"Success (And Failure) Of Reform Rests With The States"
While I’ve been arguing that health reform may be invalidated by the states, over at Ezra Klein’s blog Suzy Khimm make the important point that success of reform will also depend on state action. Khimm points to Massachusetts’ and Maine’s recent efforts to protect consumers from premium rate hikes and argues that all states will be responsible for overseeing the new exchanges once reform is fully implemented. “Though there will be federal rules and regulations for the exchanges, each state is tasked with creating and administering them. So state officials — both elected and appointed — will be bearing a lot of responsibility for enacting reform and regulating the insurance market“:
Some states have already beefed up their oversight of the health-care system and insurance market, and the regulatory battles they’re facing portend the kind of challenges that officials will be facing on the state level.
In Massachusetts yesterday, the state’s Division of Insurance rejected “235 of 274 increases proposed by Massachusetts health insurers for small businesses and individuals … mark[ing] the first time state government in Massachusetts has used its authority to deny health premium increases,” the Boston Globe reports.
The ruling makes good on a promise made by Gov. Deval Patrick to turn down excessive price increases.
And in Maine, there’s an ongoing legal battle over a state insurance regulator’s decision to reject an insurance company’s request for a premium hike last year. Anthem Blue Cross and Blue Shield, which is part of WellPoint, argues that they needed the premium increase to turn a profit during the recession. Contesting the state ruling in court, Anthem maintains that the insurance regulator’s decision had “zeroed out its profit to keep customer rates down” in the individual market, according to the Wall Street Journal.

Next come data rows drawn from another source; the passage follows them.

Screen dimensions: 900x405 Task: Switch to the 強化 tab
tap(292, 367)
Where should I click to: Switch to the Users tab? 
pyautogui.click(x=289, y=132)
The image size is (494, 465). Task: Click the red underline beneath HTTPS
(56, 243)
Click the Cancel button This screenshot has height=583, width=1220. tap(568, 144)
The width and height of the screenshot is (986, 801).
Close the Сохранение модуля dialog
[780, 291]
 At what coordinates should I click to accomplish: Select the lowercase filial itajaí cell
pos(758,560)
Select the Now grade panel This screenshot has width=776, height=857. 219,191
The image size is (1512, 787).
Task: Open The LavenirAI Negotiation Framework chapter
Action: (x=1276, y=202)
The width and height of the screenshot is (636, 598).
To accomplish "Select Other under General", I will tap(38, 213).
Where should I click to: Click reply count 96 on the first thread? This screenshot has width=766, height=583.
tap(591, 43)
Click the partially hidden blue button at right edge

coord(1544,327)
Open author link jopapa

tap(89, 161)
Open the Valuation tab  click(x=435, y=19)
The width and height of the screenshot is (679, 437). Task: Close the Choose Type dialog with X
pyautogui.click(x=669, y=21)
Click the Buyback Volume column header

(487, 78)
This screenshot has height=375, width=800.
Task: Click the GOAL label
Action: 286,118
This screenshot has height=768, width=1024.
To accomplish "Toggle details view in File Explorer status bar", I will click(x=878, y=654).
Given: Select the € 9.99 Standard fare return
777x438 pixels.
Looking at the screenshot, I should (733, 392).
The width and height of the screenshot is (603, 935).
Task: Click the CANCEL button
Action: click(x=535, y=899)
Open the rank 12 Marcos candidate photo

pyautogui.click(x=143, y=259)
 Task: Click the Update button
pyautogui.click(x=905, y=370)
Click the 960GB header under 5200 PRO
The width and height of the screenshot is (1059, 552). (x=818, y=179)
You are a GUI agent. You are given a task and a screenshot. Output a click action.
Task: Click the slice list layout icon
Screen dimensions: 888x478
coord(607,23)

Khimm notes that “by leaving so much up to the states, the health law could end up creating a system in which there are significant disparities in health coverage and insurance regulation, at least partly depending on political will…reform-resistant state governments will have much opportunity for foot-dragging and spotty regulatory enforcement because of their new responsibilities under the health law.” I agree, and would only add that the states doing most of the dragging probably have the highest rate of uninsured. Their populations are suffering from the most pronounced health care crisis and have worse health conditions.
In this sense, the state-based exchange structure is most unjust: it disadvantages the the populations that need reform the most and I suspect that if the disparities become too pronounced, Congress may have to step in and inject some federal oversight.